Strategies for Successful Collaborations
Collaborating with influencers is an opportunity too lucrative to pass up, but it must be done in the right way. There are a few popular beauty brands that have mastered the art of influencer collaboration, and their successful strategies are applicable to a wide variety of industries. Boost your brand with these three tips:
1. Know Your Audience
Consider Colourpop Cosmetics, a beauty brand that, like ABH, also releases high-quality eyeshadow palettes in rapid succession and collaborates with a variety of influencers, including Karreuche Tran. The difference between ABH and Colourpop is that Colourpop palettes are ⅓ the price of ABH’s. The brand is known for being inexpensive. Buyers love this brand because they can keep up with the latest trends and their favorite influencers without breaking the bank.
By knowing what their target audience wants — fast, high-quality, and affordable — Colourpop can constantly release products without worrying about palette fatigue. This doesn’t mean brands should lower their standards, rather, they should think about how they want to be known to customers and who they are marketing to. High-end brands like Hermes, who recently launched their own lipstick line, tackle the cosmetic space by producing expensive products with limited availability. Knowing your target audience makes it easier to create a strategy for collaboration that makes sense for your brand.
2. Adopt a Relational Approach
Influencer collaborations are much more successful when influencers are treated as brand ambassadors and not product endorsers. An influencer becomes a brand ambassador in a relational approach, in which a brand picks a specific influencer who fits with their brand image, offers them a long-term contract, and invites them to participate in the curation of products and to help drive brand strategy. Product endorsers, on the other hand, are the equivalent of short-term salespeople who sign on solely to promote a product. The relationship is much more transactional.
L’Oreal Paris is a great model for how successful this approach can be. Their “Beauty Squad” of influencers develop new products and post makeup tutorials on L’Oreal Paris’s social media platforms— and their quality engagement has paid off. L’Oreal’s Beauty Squad went from 4.6 million to 6.3 million followers in just one year.
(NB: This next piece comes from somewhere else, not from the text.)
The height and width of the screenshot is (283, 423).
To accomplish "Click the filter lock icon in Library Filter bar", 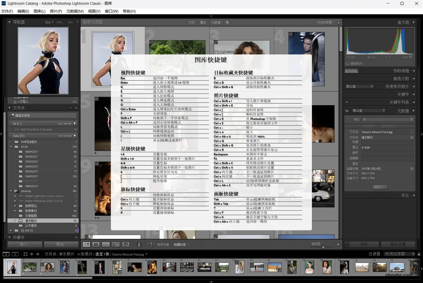I will point(339,22).
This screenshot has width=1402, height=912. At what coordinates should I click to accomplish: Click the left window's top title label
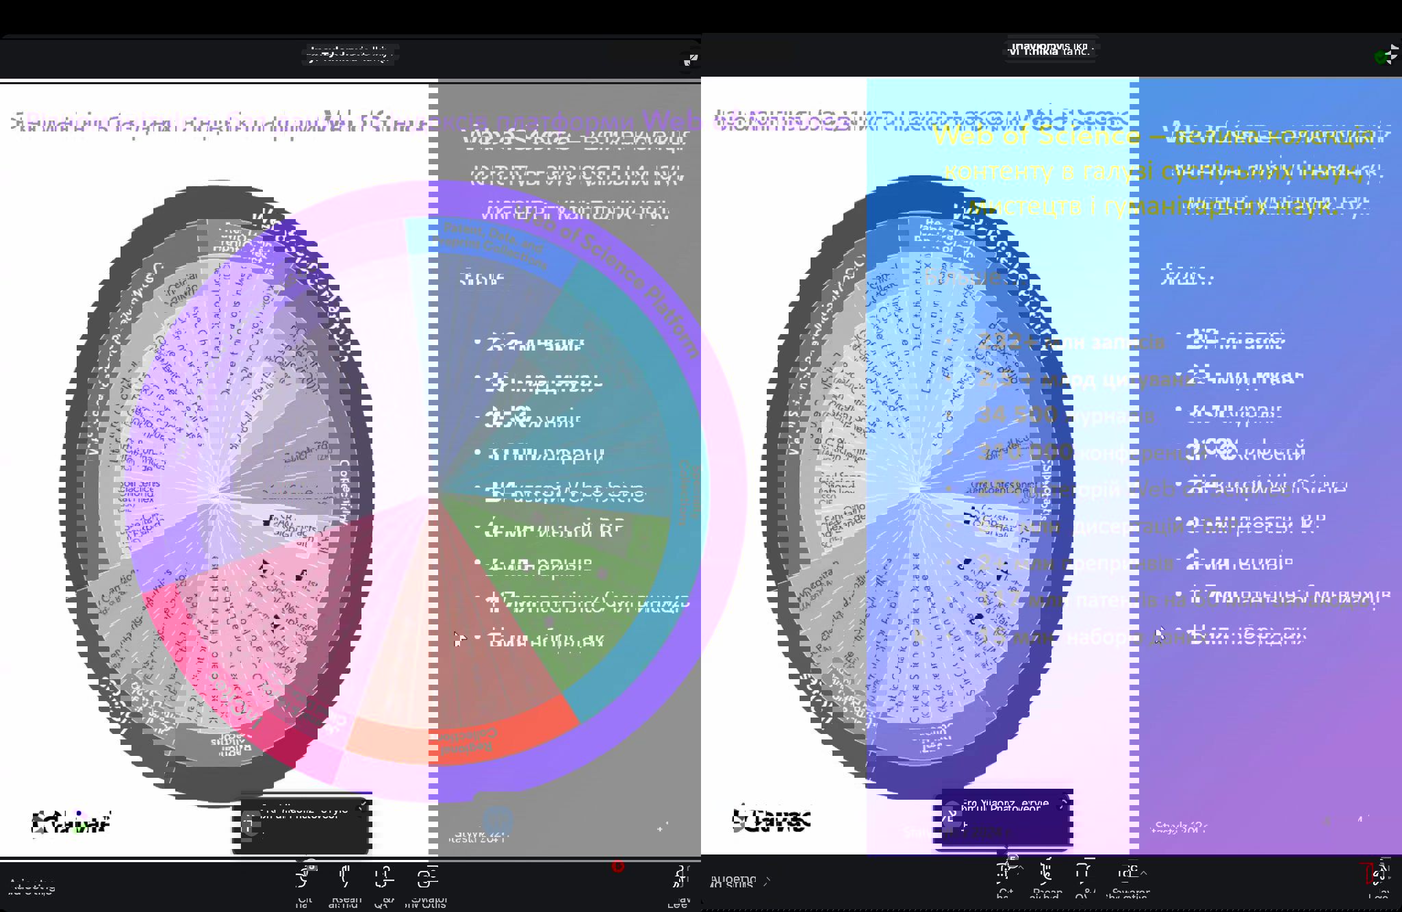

In short, take the time to build long-term relationships with a few influencers instead of burning through them for one-off campaigns. It may be more labor-intensive in the short-term, but the rewards are well worth it.
3. Collaborate with Intention
Savvy companies should also look for opportunities to collaborate with influencers on products that fill a critical gap. Rihanna put Fenty Beauty on the map as the prestige beauty brand by addressing a need in the cosmetics industry — diversity. She noticed that makeup brands tend to favor fairer skin tones when it comes to foundations and concealers, so she set her brand apart by curating 40 (now 50) shades that are more inclusive of people of color.
When looking for collaboration opportunities, try to seek out influencers who carry a positive message, or those who can offer your brand image something it currently lacks. If you collaborate with intention, you reduce the risk of your brand becoming just another company that has a partnership with just another influencer. Strive to stand out in revolutionary ways.
Influencer collaborations began dominating cosmetic markets in 2016, and they show no signs of slowing down. Companies that take these strategies for success can lean into the zeitgeist, connect with a larger audience, and boost their brand power in a busy marketplace.